WHEREAS, a copy of the Motion was served on the Defendant ( see A.P. Doc. I.D. No. 20); WHEREAS, although the Defendant has failed to plead, a motion for judgment by default is not granted as a matter of right. Further, entry of default does not automatically lead to entry of default judgment by the court. See Valley Oak Credit Union v. Villegas (In re Villegas), 132 B.R. 742, 746 (B.A.P. 9th Cir. 1991). Rather, the court in its discretion may conduct a hearing requiring some proof [from the Plaintiff] of the facts that must be established in order to determine [the Defendant's] liability." Citibank USA, N.A. v. Spring (In re Spring), No. 04-3007, 2005 WL 588776, at *2 (Bankr. D. Conn. March 7, 2005) (internal quotation marks omitted). See also Enron Oil Corp. v. Diakuhara, 10 F.3d 90, 96 (2d Cir. 1993) ("[A]s a general rule a . . . court should grant a default judgment sparingly . . . when the defaulting party is appearing pro se"). At the court's discretion, such proof may be made by affidavit. See Fed.R.Civ.P. 43(e) (made applicable here by Fed.R.Bankr.P. 9017). See also General Electric Capital Corp. v. Bui (In re Bui), 188 B.R. 274, 276 (Bankr. N.D. Cal. 1995) ("A plaintiff must demonstrate a prima facie case by competent evidence in order to obtain a [d]efault [judgment]."). A plaintiff has made a satisfactory prima facie showing where, from the evidence presented, "a factfinder could reasonably find every element that the plaintiff must ultimately prove to prevail in the action." Fisher v. Vassar College, 114 F.3d 1332, 1336 (2d Cir. 1997) ( en banc), cert. denied, 522 U.S. 1075 and reh'g denied, 523 U.S. 1041 (1998) ( abrogated on other grounds by Reeves v. Sanderson Plumbing Products, Inc., 530 U.S. 133 (2000)).;

WHEREAS, a hearing (the "Hearing") on the Motion was scheduled for March 7, 2007 ( see A.P. Doc. I.D. No. 21);

WHEREAS, a copy of the Hearing notice was served on the Defendant ( see A.P. Doc. I.D. Nos. 22, 23); WHEREAS, counsel for the Trustee appeared at the Hearing. The Defendant did not appear. At the conclusion of the Hearing, the court instructed counsel for the Trustee to file an affidavit (the "Affidavit") setting out a prima facie case for judgment herein; WHEREAS, on March 21, 2007, the Trustee filed the Affidavit ( see A.P. Doc. I.D. No. 24) and served a copy of the Affidavit on the Defendant ( see A.P. Doc. I.D. No. 25); WHEREAS, the Motion is now ripe for decision. This court has jurisdiction over this proceeding as a core proceeding pursuant to 28 U.S.C. §§ 157 and 1334 and that certain Order dated September 21, 1984 of this District (Daly, C.J.); WHEREAS, the Affidavit asserted the following facts:

At the Hearing, counsel for the Trustee stated that she was seeking only a judgment avoiding the Transfer (as defined below) and was not seeking a judgment pursuant to 11 U.S.C. § 550(a) at this point.

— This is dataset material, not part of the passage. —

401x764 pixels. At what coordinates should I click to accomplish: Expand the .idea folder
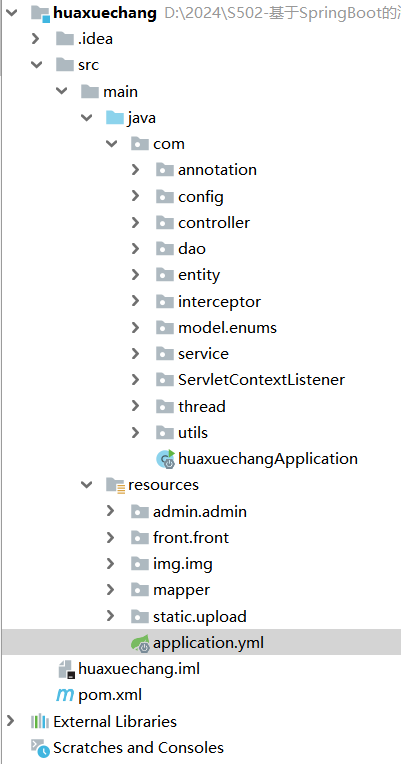(35, 38)
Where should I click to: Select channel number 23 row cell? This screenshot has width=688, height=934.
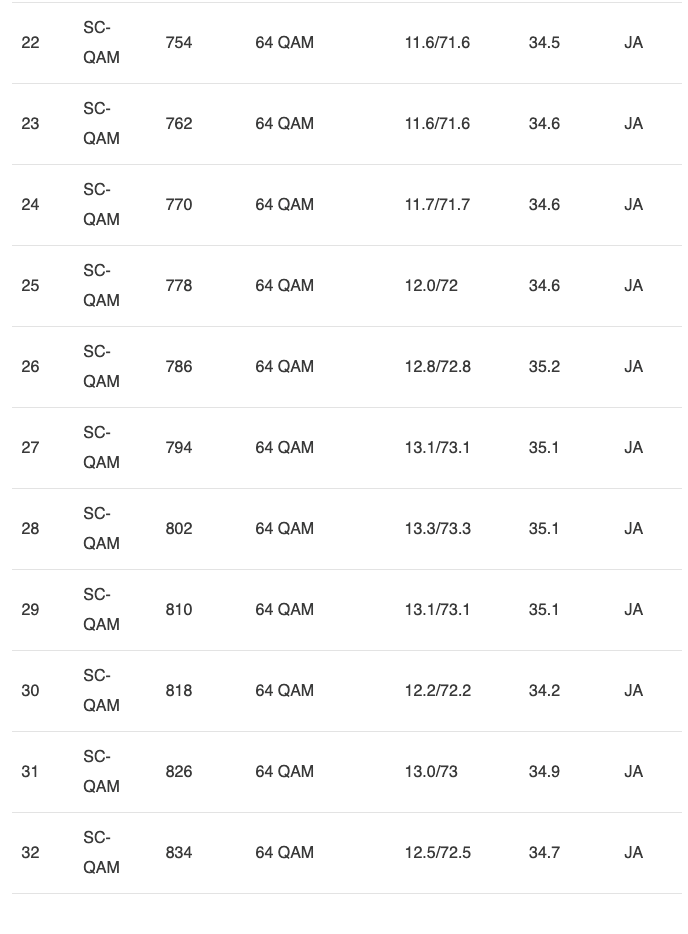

Annexed to the Affidavit are exhibits. Such exhibits will be hereafter referred to as "Exh. ___."

The Trustee, in seeking to establish a prima facie case under Section 548(a), substantially relies upon statements made by the Debtor in his Schedules with respect to Property value, insolvency and the like. In view of that reliance, the court issued that certain Notice of Intent To Rely on Debtor's Schedules and Order Scheduling Hearing (A.P. Doc. I.D. No. 26, the "Notice"). The Notice gave the Defendant the opportunity to object to such reliance in writing and scheduled a hearing on September 5, 2007 in the event the Defendant filed an objection. The Defendant did not file an objection and the hearing was marked "off". In the absence of an objection, the court will permit the Trustee to rely on the Debtor's Schedules to make out her prima facie case. In any event, the Schedules are themselves at least the equivalent of an affidavit because they are signed by the Debtor under penalty of perjury.

That order referred to the "Bankruptcy Judges for this District" inter alia "all proceedings arising under Title 11, U.S.C., or arising in . . . a case under Title 11, U.S.C. . . ."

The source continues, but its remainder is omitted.